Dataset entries
# # # # # # #

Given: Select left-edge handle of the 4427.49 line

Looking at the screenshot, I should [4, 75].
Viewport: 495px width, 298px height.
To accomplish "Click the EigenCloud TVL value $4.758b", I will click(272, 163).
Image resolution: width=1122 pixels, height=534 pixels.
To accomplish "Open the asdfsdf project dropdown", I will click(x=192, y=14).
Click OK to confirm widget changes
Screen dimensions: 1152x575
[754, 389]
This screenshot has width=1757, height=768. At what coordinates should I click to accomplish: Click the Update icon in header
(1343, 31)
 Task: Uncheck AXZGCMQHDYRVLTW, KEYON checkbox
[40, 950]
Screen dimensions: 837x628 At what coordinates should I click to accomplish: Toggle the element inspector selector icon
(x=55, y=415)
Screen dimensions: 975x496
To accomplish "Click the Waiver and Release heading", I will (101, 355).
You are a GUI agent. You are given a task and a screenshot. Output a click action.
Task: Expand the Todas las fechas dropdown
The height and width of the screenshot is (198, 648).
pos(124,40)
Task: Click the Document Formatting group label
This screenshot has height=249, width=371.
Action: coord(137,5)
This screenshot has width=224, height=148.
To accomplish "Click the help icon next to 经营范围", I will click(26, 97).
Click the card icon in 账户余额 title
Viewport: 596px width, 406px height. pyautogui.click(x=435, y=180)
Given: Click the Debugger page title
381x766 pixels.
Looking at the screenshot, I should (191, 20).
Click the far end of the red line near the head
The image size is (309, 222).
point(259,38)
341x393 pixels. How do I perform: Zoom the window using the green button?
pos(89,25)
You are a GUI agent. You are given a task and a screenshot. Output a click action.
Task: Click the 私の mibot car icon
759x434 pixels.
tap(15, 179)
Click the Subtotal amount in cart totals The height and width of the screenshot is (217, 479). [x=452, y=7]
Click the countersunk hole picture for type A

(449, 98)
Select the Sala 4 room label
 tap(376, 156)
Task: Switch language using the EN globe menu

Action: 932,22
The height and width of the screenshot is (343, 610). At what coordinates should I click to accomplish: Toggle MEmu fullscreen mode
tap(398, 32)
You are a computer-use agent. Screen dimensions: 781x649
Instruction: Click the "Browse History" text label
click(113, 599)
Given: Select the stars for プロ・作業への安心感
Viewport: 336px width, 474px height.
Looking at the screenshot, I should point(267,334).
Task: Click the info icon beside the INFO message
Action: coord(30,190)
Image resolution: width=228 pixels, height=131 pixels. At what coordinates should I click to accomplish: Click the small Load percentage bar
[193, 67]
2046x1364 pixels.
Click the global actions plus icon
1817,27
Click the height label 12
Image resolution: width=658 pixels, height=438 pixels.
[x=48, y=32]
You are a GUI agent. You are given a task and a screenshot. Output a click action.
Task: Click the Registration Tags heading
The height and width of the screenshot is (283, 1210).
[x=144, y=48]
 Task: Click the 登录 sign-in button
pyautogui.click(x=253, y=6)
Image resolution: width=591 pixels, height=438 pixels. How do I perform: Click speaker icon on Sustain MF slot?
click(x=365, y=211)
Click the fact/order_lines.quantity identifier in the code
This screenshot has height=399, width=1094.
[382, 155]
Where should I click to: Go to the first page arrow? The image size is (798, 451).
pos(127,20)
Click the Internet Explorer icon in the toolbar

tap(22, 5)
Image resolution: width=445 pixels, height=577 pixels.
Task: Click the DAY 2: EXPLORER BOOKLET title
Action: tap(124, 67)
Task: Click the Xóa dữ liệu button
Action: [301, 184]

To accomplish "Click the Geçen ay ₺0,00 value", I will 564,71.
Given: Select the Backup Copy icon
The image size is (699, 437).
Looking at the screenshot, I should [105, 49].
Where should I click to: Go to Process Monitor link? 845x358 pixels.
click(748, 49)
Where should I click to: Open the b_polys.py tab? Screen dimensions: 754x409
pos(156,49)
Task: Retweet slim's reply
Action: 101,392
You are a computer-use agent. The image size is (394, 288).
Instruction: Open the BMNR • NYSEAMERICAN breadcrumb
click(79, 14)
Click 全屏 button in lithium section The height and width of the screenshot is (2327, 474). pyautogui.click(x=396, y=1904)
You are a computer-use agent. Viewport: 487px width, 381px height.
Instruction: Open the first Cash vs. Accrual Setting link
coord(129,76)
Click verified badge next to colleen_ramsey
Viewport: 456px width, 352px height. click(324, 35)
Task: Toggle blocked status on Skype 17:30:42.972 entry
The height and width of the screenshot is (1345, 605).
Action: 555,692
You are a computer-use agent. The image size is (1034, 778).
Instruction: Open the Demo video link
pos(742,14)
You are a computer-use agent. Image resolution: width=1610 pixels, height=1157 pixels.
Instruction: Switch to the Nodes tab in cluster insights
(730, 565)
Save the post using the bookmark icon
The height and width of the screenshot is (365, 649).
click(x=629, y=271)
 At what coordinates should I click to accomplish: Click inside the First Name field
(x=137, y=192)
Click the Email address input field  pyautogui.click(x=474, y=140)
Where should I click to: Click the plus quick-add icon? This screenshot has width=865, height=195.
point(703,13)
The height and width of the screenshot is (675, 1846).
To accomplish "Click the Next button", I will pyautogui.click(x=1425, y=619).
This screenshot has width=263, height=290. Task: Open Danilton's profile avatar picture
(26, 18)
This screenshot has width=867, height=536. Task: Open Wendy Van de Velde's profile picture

# # # # # # #

■ PROBLEM DETAILS ■
Looking at the data above, say how many lines contain the word "value", with no added words.

■ PROBLEM SOLUTION ■
2